#### About this exercise
Could you reproduce, from the records below, everything from the line with "Task: Close the dialog with the X icon" down to the line with "This screenshot has height=804, width=1024.", keeping both of those lines and changing nothing?
*** Opening Exercise input ***
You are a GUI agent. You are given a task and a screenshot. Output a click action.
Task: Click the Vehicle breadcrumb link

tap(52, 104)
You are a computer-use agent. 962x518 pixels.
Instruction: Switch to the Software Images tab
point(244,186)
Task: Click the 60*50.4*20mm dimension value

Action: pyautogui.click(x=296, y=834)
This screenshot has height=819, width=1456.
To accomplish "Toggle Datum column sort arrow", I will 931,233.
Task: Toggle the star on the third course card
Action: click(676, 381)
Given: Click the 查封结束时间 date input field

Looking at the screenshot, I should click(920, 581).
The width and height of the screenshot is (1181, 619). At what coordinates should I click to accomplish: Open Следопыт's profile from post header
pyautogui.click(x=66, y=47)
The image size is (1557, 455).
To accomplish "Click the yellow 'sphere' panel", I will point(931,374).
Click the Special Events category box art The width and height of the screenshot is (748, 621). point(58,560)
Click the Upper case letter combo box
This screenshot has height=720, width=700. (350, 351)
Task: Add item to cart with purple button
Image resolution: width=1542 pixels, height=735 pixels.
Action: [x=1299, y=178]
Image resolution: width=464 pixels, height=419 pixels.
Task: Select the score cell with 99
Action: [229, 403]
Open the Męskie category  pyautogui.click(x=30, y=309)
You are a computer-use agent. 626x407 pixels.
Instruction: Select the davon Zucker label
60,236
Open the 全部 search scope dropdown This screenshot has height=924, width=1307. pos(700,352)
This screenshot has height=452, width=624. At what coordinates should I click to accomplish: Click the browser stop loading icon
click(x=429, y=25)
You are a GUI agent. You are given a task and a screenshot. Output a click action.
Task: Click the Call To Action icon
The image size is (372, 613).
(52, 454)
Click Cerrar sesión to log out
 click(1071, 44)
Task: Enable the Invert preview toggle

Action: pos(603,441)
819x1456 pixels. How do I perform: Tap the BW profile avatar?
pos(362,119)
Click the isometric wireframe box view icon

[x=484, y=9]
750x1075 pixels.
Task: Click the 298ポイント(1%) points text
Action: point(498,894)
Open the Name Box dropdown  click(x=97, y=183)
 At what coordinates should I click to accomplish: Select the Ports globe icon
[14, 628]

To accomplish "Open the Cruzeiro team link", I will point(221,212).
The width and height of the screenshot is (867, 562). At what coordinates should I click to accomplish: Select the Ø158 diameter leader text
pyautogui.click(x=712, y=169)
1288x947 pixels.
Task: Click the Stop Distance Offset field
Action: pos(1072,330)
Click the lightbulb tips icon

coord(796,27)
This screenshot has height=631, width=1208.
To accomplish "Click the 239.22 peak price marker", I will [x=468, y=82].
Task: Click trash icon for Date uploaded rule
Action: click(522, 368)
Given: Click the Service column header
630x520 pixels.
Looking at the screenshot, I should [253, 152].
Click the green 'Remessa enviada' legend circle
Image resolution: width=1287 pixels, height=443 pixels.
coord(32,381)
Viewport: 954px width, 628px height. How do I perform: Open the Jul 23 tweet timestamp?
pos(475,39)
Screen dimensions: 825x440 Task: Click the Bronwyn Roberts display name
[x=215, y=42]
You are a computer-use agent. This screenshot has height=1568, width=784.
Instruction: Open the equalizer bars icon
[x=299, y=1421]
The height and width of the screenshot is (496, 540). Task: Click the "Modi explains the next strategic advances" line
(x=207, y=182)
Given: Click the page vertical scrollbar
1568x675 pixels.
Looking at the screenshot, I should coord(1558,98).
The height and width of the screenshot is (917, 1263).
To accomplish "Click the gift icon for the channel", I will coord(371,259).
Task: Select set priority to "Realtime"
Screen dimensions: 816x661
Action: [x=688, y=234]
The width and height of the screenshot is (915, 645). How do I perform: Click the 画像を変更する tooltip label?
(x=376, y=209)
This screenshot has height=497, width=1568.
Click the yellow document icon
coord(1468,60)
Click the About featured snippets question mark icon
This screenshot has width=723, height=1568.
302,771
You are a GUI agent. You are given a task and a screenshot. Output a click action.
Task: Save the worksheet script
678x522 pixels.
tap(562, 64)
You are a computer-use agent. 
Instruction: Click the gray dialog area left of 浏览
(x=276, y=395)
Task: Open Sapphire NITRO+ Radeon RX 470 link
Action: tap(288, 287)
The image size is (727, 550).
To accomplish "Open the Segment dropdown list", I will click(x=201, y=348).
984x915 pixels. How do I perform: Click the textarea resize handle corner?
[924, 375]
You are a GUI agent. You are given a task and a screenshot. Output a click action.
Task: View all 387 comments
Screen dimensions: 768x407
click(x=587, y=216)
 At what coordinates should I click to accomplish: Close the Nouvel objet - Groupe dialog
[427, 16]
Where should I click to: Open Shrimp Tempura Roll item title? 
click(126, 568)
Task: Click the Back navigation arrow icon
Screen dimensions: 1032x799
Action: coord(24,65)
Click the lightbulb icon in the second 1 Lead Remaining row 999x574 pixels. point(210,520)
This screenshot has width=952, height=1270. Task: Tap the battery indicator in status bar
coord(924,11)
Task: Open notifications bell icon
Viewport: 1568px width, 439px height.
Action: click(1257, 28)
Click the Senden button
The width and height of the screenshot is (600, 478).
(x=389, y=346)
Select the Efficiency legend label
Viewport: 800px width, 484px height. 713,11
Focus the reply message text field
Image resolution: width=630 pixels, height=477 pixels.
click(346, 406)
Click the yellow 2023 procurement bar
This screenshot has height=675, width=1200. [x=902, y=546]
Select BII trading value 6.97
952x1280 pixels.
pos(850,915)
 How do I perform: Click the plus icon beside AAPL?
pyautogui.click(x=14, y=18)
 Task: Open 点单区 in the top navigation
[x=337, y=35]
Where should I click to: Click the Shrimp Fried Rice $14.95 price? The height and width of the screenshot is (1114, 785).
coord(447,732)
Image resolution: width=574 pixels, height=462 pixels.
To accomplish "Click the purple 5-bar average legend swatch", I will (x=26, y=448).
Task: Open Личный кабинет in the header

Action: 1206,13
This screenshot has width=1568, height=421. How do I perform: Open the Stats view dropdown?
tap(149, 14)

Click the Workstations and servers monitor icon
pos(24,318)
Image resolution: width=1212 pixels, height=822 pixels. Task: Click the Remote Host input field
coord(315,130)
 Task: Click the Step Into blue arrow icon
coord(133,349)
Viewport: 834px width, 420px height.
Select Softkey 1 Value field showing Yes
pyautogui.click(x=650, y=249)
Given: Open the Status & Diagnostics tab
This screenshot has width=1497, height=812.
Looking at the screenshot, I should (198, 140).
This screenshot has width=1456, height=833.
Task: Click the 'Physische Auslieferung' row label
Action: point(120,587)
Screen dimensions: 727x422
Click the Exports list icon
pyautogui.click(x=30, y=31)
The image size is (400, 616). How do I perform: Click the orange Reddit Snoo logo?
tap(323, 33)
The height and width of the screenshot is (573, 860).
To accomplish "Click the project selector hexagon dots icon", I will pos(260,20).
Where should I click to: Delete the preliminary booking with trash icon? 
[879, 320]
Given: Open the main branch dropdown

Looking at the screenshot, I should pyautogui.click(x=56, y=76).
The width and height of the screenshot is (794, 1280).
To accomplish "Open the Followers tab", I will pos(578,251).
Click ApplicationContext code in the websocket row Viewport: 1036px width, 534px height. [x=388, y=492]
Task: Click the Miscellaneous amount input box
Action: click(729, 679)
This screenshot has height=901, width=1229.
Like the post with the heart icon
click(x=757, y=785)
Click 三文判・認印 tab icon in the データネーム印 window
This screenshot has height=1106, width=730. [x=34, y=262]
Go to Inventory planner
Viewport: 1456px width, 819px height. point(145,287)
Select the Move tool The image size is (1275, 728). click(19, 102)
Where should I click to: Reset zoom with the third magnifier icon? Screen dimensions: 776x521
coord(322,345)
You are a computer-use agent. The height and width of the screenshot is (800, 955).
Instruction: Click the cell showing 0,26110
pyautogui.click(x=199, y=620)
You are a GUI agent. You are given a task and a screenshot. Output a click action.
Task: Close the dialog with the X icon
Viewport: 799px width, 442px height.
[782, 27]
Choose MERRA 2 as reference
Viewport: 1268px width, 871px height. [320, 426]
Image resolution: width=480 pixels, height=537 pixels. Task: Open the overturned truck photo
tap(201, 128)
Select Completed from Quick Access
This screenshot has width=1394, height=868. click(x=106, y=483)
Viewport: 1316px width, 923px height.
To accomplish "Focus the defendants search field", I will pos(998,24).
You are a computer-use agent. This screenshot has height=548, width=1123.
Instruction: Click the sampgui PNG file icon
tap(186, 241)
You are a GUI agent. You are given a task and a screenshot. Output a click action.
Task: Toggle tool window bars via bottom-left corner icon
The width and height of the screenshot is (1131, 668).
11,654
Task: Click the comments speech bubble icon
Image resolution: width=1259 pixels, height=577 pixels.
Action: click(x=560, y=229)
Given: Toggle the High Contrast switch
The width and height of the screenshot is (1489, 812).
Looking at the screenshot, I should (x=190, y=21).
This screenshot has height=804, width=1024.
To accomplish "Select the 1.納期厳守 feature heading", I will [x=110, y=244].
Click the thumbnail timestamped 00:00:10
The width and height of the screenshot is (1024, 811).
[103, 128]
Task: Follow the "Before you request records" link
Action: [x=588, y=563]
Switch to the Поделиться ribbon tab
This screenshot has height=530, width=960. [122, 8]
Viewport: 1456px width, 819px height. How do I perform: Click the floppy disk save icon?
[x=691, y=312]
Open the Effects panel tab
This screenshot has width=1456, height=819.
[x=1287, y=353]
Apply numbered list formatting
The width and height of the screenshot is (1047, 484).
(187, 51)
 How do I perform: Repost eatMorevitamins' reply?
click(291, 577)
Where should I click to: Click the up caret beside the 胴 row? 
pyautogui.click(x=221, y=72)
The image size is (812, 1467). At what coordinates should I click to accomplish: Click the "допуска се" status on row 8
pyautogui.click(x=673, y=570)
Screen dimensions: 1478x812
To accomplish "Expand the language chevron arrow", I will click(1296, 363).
*** Closing Exercise input ***
#### Expected answer
Task: Close the dialog with the X icon
Viewport: 799px width, 442px height.
[782, 27]
Choose MERRA 2 as reference
Viewport: 1268px width, 871px height. [320, 426]
Image resolution: width=480 pixels, height=537 pixels. Task: Open the overturned truck photo
tap(201, 128)
Select Completed from Quick Access
This screenshot has width=1394, height=868. click(x=106, y=483)
Viewport: 1316px width, 923px height.
To accomplish "Focus the defendants search field", I will pos(998,24).
You are a computer-use agent. This screenshot has height=548, width=1123.
Instruction: Click the sampgui PNG file icon
tap(186, 241)
You are a GUI agent. You are given a task and a screenshot. Output a click action.
Task: Toggle tool window bars via bottom-left corner icon
The width and height of the screenshot is (1131, 668).
11,654
Task: Click the comments speech bubble icon
Image resolution: width=1259 pixels, height=577 pixels.
Action: click(x=560, y=229)
Given: Toggle the High Contrast switch
The width and height of the screenshot is (1489, 812).
Looking at the screenshot, I should (x=190, y=21).
This screenshot has height=804, width=1024.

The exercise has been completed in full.